■ TEXTE FOURNI
━━━━━━━━

Pour moi la politique c’est l’amour de la terre, l’amour de la population. C’est vraiment un outil, pour impacter positivement la vie des gens. Ce n’est pas le seul. Il y a aussi l’outil associatif, l’outil entrepreneurial, l’outil intellectuel, culturel… Mais pour moi, l’outil politique est le plus efficace. C’est celui qui va permettre de changer les choses en profondeur, et dans des délais relativement courts. C’est pourquoi je me suis investi en politique et que je vais continuer dans cette voie. Ce n’est pas une question de poste. C’est une manière de vivre et surtout un combat. Et forcément, comme pour tout combat, ça va prendre du temps. On est sur un délai relativement long. Ça va prendre du temps mais on va gagner. Il n’y a pas de doute sur le fait d’atteindre la victoire. Il y a zéro doute là-dessus. Mais gagner c’est pour impacter positivement la vie des gens. Pour le faire, il faut passer par des élections. Il faut être présent dans les institutions, les centres de décisions. Mais le combat il est plus global. Il y a plusieurs domaines : politique, intellectuel (créer des concepts ancrés à nos réalités, écrire nos histoires et construire nos légendes), associatif et entrepreneurial. C’est donc un combat global.
L’an dernier, vous avez participé aux municipales à Saint-Laurent dans un contexte particulier avec 7 listes en présence, dont celle de la maire sortante et du député de l’ouest… Vous avez terminé 3e . Qu’en retenez-vous ?
Pour moi ça été une expérience très positive puisque c’était une élection très compliquée, avec 7 listes, des dispersions des voix. J’avais une équipe majoritairement de jeunes, de personnes qui n’avaient jamais fait de politique. Même moi, je n’avais jamais participé à une campagne électorale. L’idée c’était de proposer une alternative politique. On l’a fait je crois avec une vision sur les activités économiques à développer à Saint-Laurent du Maroni sur les années qui viennent. On a aussi porté une vision sur l’urbanisme, comment aménager notre ville en restant nous-même, en étant amazonien et en respectant les diversités culturelles. Tout cela, on l’a intégré à l’aménagement et au développement du territoire. On a aussi parlé de culture, de nos jeunes. On a parlé aussi d’émopédie. C’est la première fois que les gens entendaient ce mot. On a parlé d’éducation populaire. C’était extrêmement intéressant. Je pense qu’on avait le projet le plus abouti, le plus sérieux, le plus complet. De ce point de vue-là, c’était une réussite. C’était une expérience politique, de vie, très enrichissante.

━━━━━━━━

■ DONNÉES BRUTES
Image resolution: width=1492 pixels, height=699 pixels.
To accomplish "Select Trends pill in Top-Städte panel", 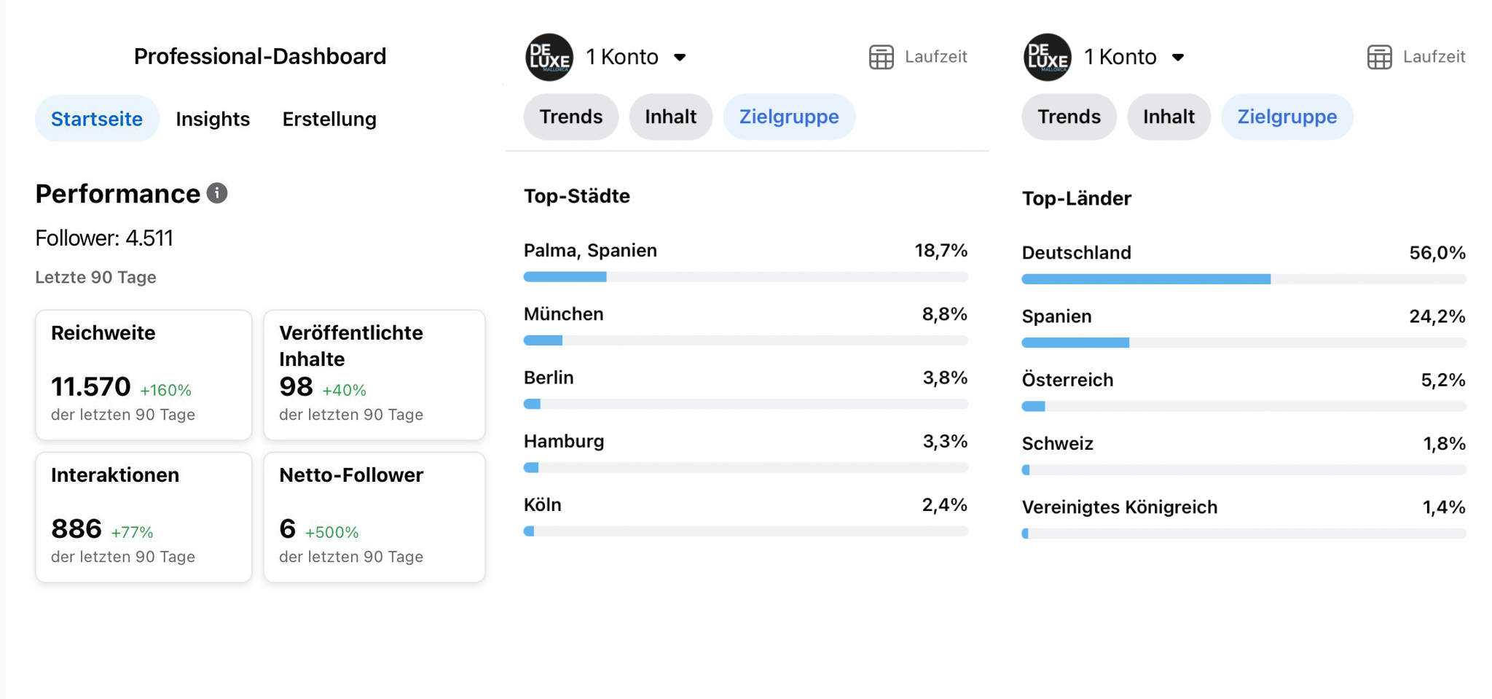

━━━━━━━━

■ CONSIGNE 1
Recopiez, s'il vous plaît, le passage de l'entretien compris entre « L’an dernier, vous » et « Qu’en retenez-vous ? », ces deux bornes incluses.
■ CONSIGNE 2
Pour chaque affirmation ci-dessous, dites par oui ou par non si elle concorde avec l'entretien, en citant les mots exacts qui tranchent.
(a) L'équipe de campagne se composait surtout de jeunes.
(b) La personne interrogée avait déjà pris part à plusieurs campagnes électorales.
(c) Selon la personne interrogée, l'outil politique est le seul moyen d'améliorer la vie des gens.
Les lignes n'interviennent en rien dans cet exercice.

■ RÉSULTAT 1
L’an dernier, vous avez participé aux municipales à Saint-Laurent dans un contexte particulier avec 7 listes en présence, dont celle de la maire sortante et du député de l’ouest… Vous avez terminé 3e . Qu’en retenez-vous ?

■ RÉSULTAT 2
(a) Oui : « J’avais une équipe majoritairement de jeunes ».
(b) Non : « Même moi, je n’avais jamais participé à une campagne électorale. »
(c) Non : « Ce n’est pas le seul. »